▶ **Records for the task**

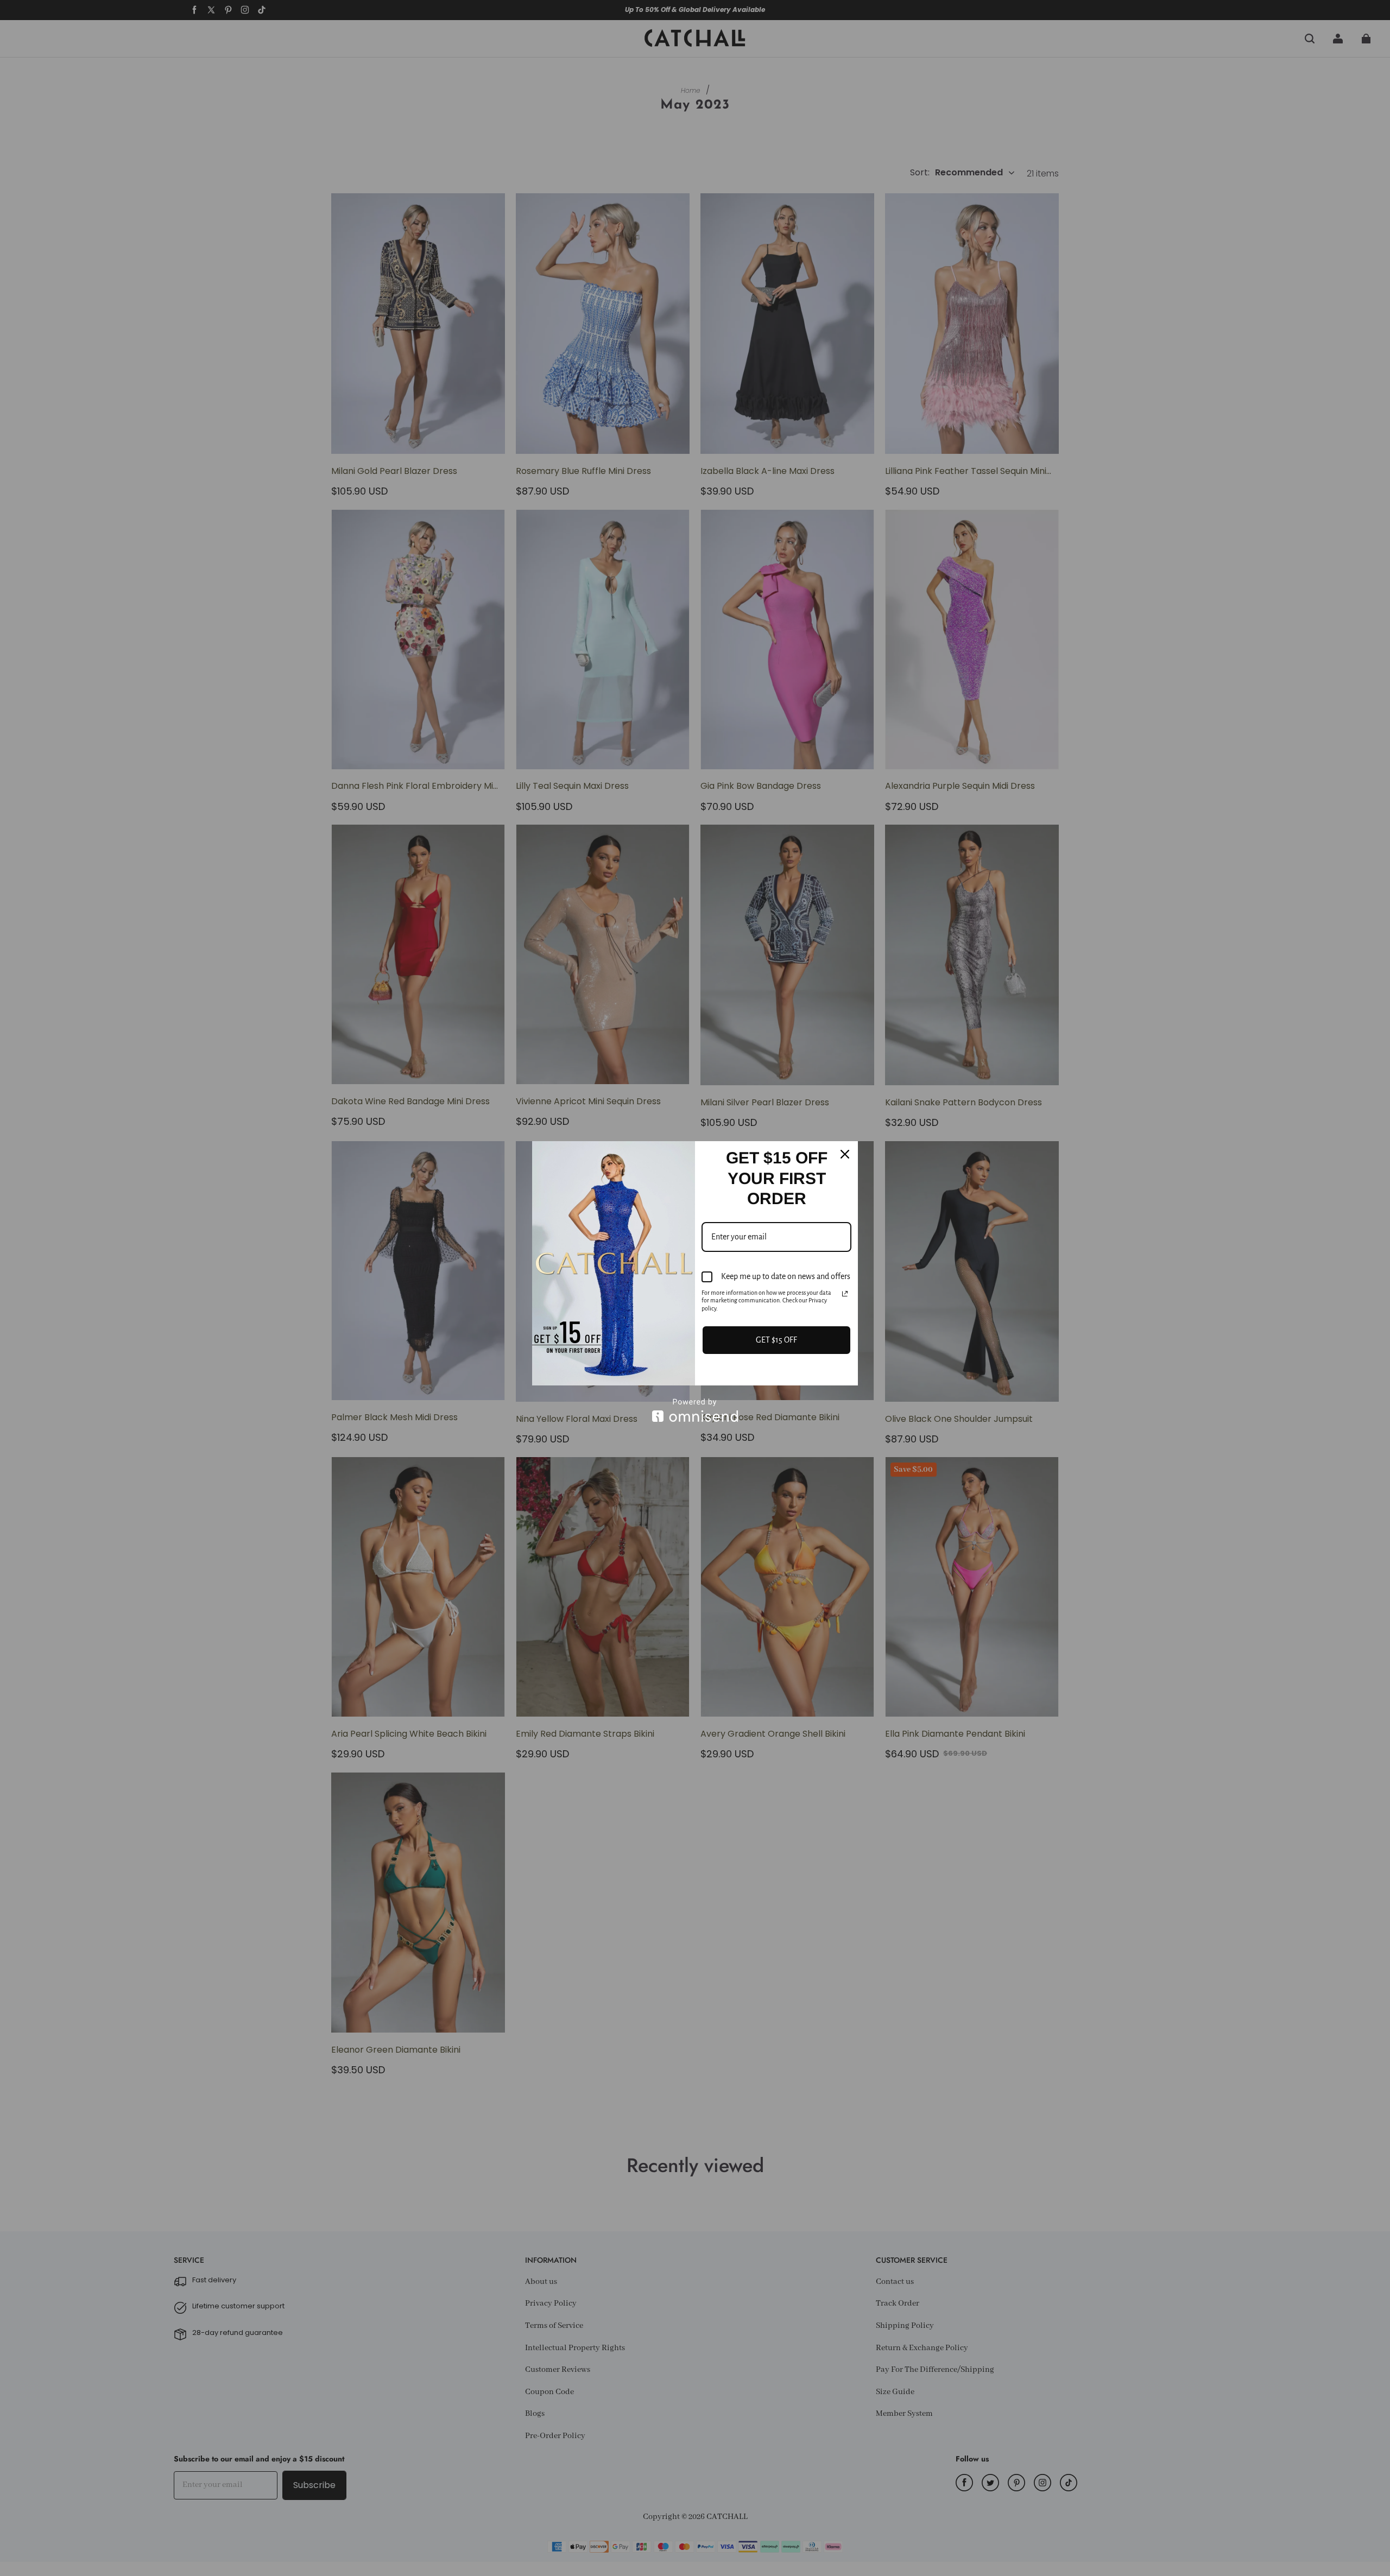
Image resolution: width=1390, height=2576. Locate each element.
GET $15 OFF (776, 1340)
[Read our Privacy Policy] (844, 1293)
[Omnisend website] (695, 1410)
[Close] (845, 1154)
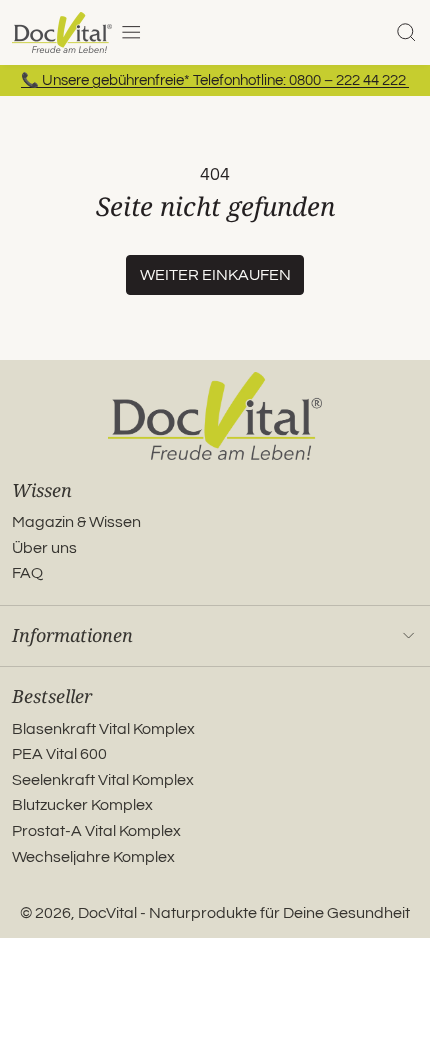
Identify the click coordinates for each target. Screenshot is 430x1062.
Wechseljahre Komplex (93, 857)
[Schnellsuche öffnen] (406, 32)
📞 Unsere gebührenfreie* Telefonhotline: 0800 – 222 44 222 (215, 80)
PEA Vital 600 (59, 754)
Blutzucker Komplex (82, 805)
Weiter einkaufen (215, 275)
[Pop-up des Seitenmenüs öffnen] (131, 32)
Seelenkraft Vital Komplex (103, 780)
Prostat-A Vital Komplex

▶ **Goal of the exercise**
Would you mind repeating the records above exactly, without the pictures?

▶ **Result below**
Image resolution: width=1390, height=2576. Locate each element.
GET $15 OFF (776, 1340)
[Read our Privacy Policy] (844, 1293)
[Omnisend website] (695, 1410)
[Close] (845, 1154)
Identify the click coordinates for each target. Screenshot is 430x1062.
Wechseljahre Komplex (93, 857)
[Schnellsuche öffnen] (406, 32)
📞 Unsere gebührenfreie* Telefonhotline: 0800 – 222 44 222 (215, 80)
PEA Vital 600 (59, 754)
Blutzucker Komplex (82, 805)
Weiter einkaufen (215, 275)
[Pop-up des Seitenmenüs öffnen] (131, 32)
Seelenkraft Vital Komplex (103, 780)
Prostat-A Vital Komplex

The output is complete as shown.